Dua tersangka kasus dugaan pencemaran nama baik terkait keaslian ijazah Presiden ke-7 Joko Widodo, Roy Suryo dan Tifauzia Tyassuma alias Dokter Tifa, resmi dipindahkan dari Rumah Sakit Polri Kramat Jati ke Rumah Tahanan (Rutan) Polda Metro Jaya pada Minggu (21/6/2026) malam. Langkah ini diambil menjelang pelimpahan tahap dua ke Kejaksaan Negeri Jakarta Selatan yang dijadwalkan berlangsung Senin (22/6/2026).
Kepala Bidang Humas Polda Metro Jaya, Kombes Pol Budi Hermanto, mengonfirmasi pemindahan tersebut dilakukan setelah keduanya menjalani rawat inap sejak Jumat (19/6/2026). "Update terakhir, tersangka Tifauzia Tyassuma dan Roy Suryo akan dibawa dari RS Kramat Jati malam ini dan diinapkan di Rutan Polda Metro Jaya," ujar Budi di Jakarta. Ia menambahkan bahwa besok pukul 09.00 WIB, keduanya akan diberangkatkan dari Polda Metro Jaya menuju Kejari Jaksel untuk menjalani tahap dua penyerahan tersangka dan barang bukti.
Sebelum dipindahkan, Roy dan Tifa menjalani rawat inap di RS Polri Kramat Jati setelah pemeriksaan kesehatan pada Jumat malam. Kuasa hukum kedua tersangka, Refly Harun, menegaskan bahwa rawat inap tersebut murni atas instruksi tim medis, bukan pengajuan sepihak dari kliennya. "Baik Dokter Tifa maupun Mas Roy Suryo, atas rekomendasi dokter, bukan atas permintaan sendiri, dilakukan tindakan rawat inap," kata Refly.
Menurut Refly, kondisi fisik Roy dan Tifa secara umum baik, namun skrining kesehatan oleh dokter kepolisian mendeteksi adanya penyakit bawaan yang memerlukan pemantauan dan intervensi medis lanjutan. Tim dokter menilai kondisi keduanya belum memungkinkan untuk langsung dikembalikan ke sel tahanan tanpa pengawasan medis ketat. Pemindahan ke rutan dilakukan setelah dokter menyatakan mereka cukup stabil untuk dipindahkan.
Kasus ini bermula dari laporan dugaan fitnah dan pencemaran nama baik yang dilayangkan terkait pernyataan Roy Suryo dan Dokter Tifa mengenai keaslian ijazah Presiden Jokowi. Proses hukum terus berjalan, dan dengan pelimpahan tahap dua, berkas perkara beserta tersangka akan segera diserahkan ke jaksa penuntut umum untuk persidangan. Publik menantikan perkembangan lebih lanjut, terutama terkait bukti-bukti yang diajukan dan potensi dampak politik dari kasus ini.
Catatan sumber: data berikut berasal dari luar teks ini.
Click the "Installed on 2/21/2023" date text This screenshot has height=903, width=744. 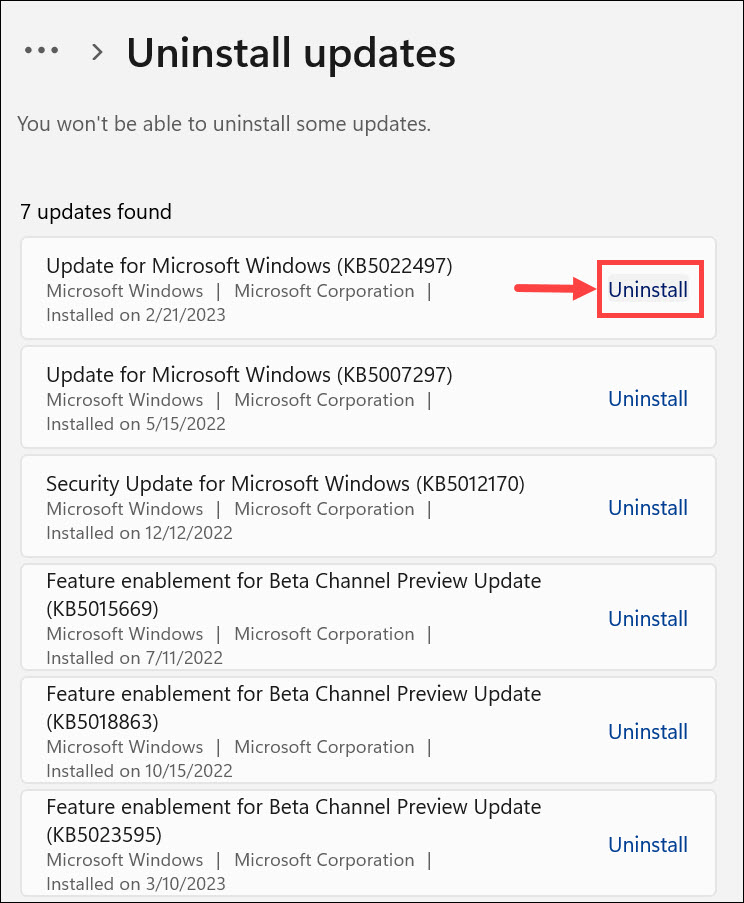point(136,315)
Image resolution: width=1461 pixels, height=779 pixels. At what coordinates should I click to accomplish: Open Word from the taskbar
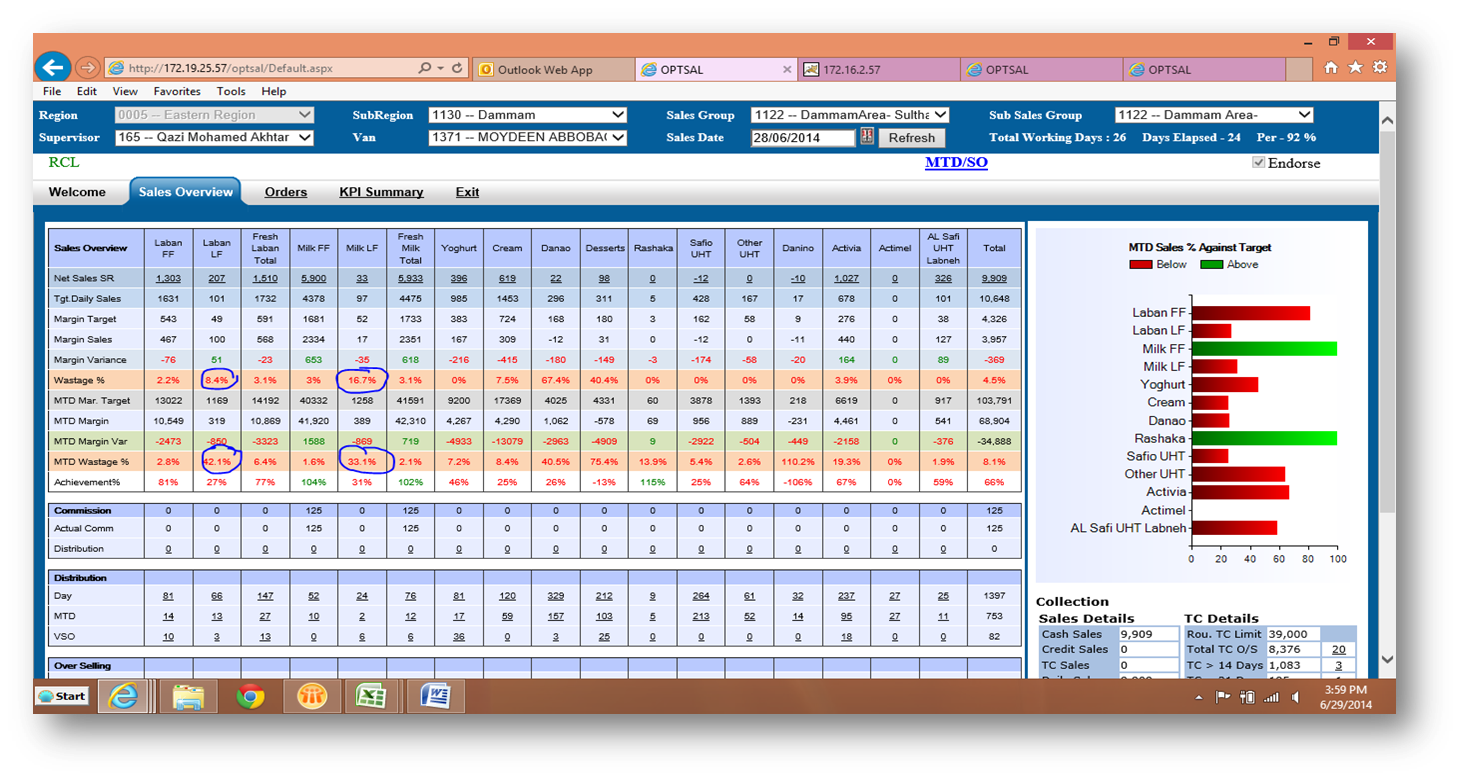435,696
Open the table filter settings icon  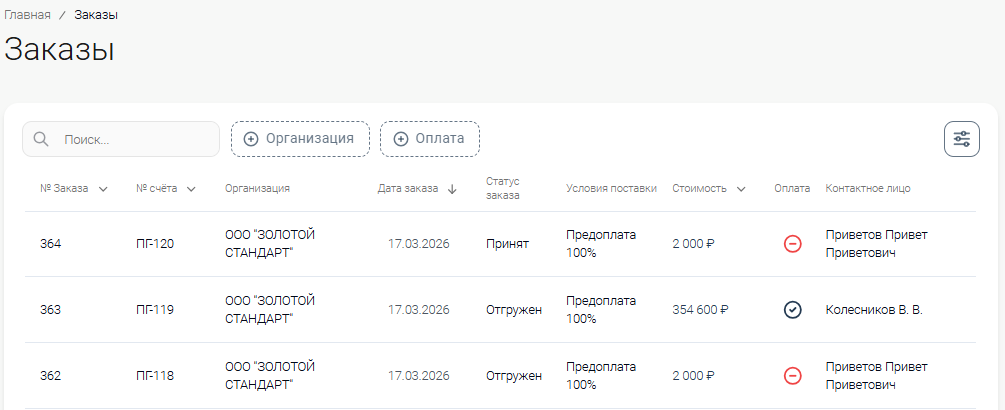pyautogui.click(x=961, y=139)
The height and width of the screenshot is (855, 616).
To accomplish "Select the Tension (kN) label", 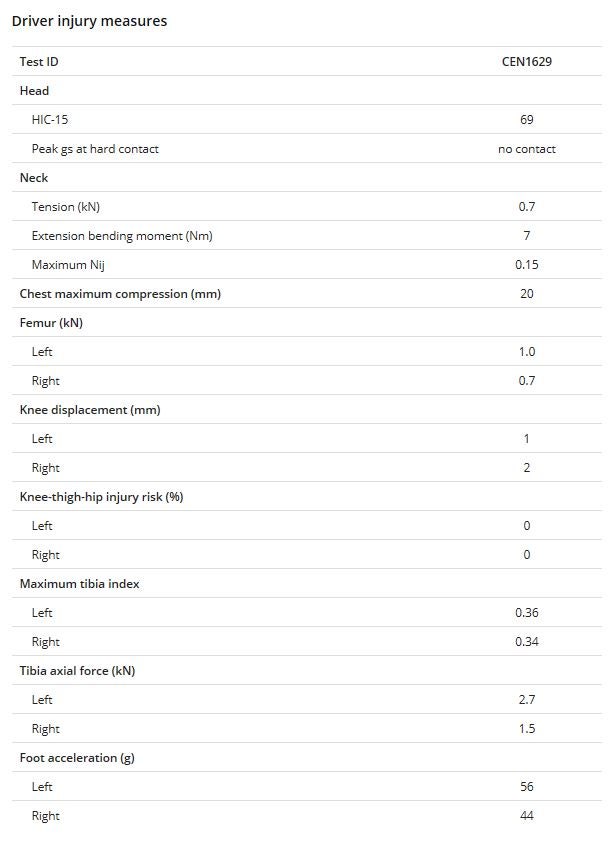I will click(x=66, y=207).
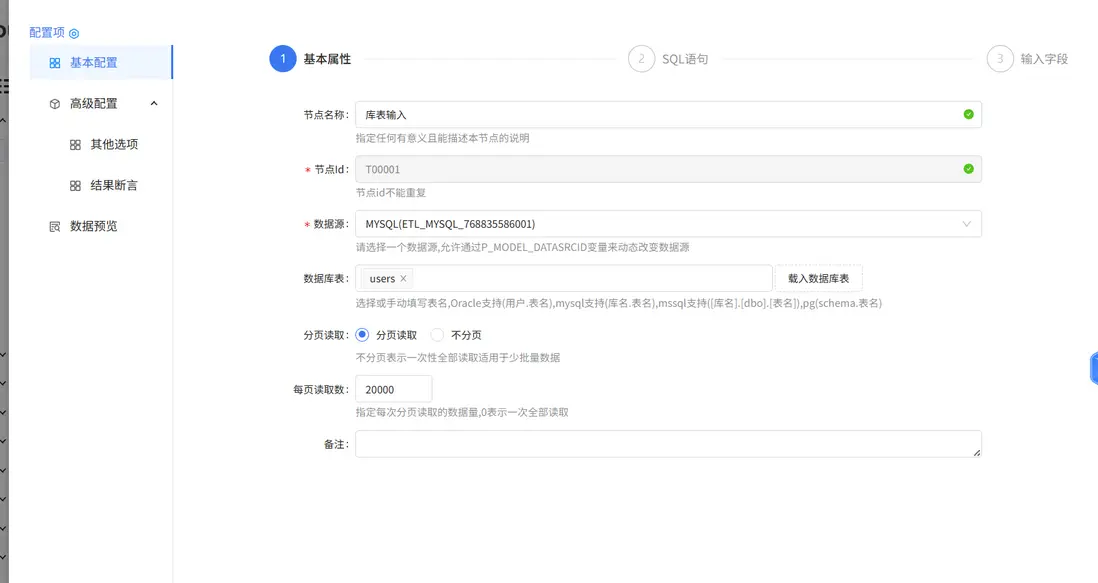Screen dimensions: 1098x583
Task: Click the blue collapsed panel handle on right edge
Action: pyautogui.click(x=1092, y=368)
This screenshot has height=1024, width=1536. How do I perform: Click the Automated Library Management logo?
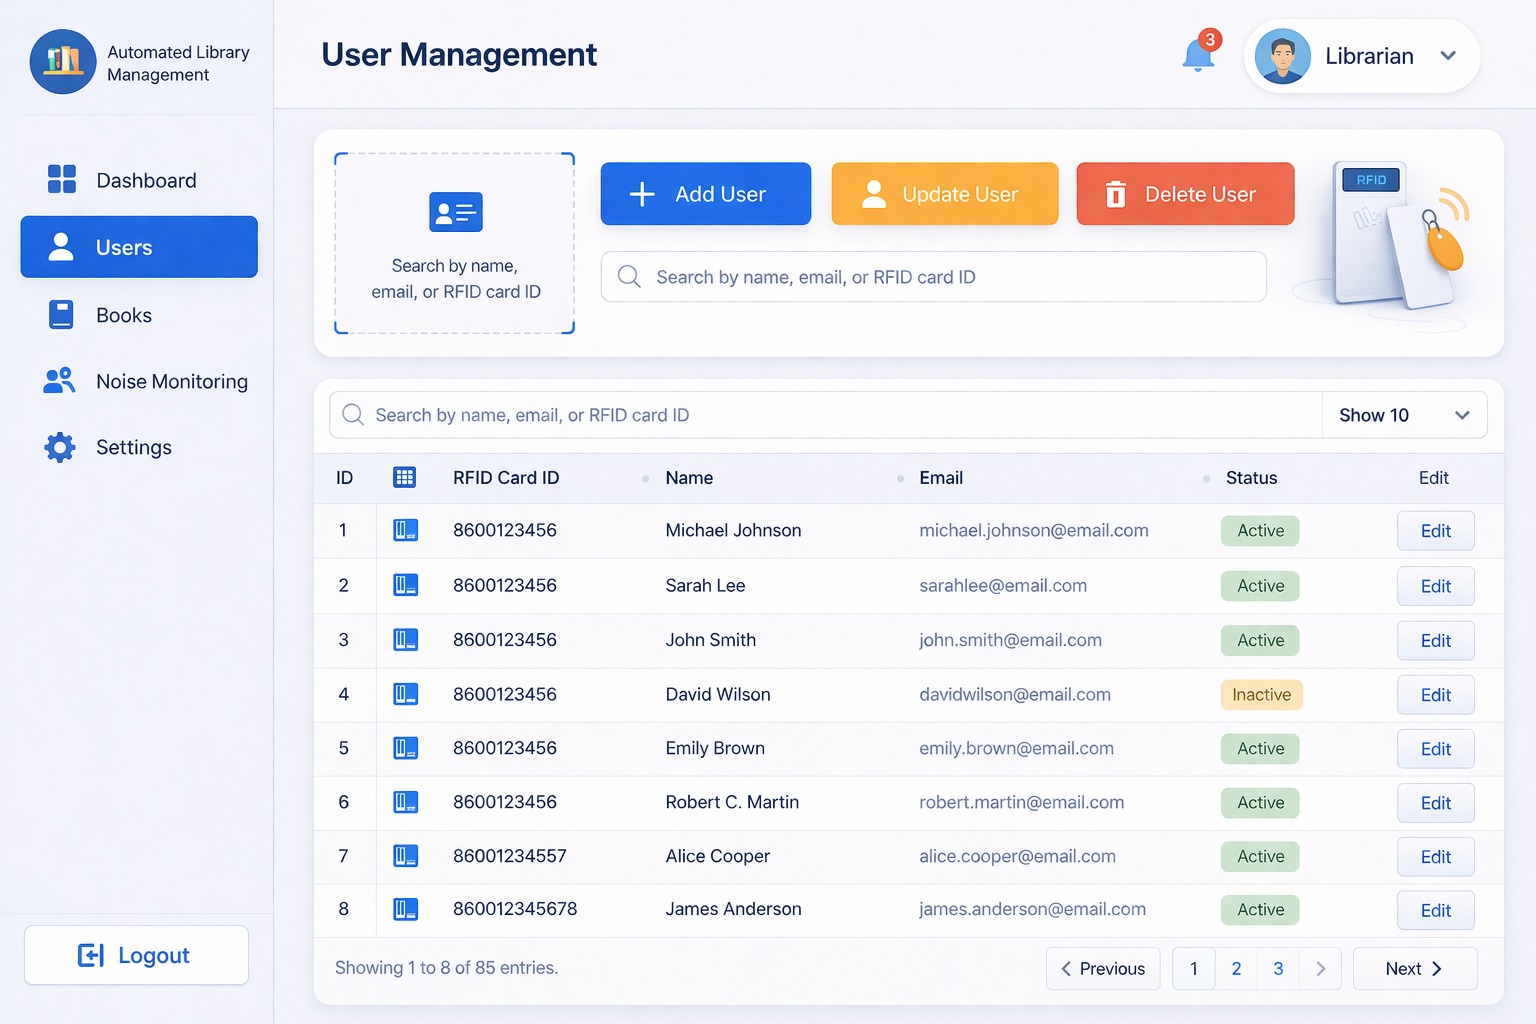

Ke depan, pengadilan akan menjadi panggung utama untuk menguji kebenaran tuduhan dan pembelaan. Pertanyaan yang mengemuka: akankah kasus ini membuka tabir baru tentang polemik ijazah Presiden, atau justru berujung pada putusan yang meredakan ketegangan politik?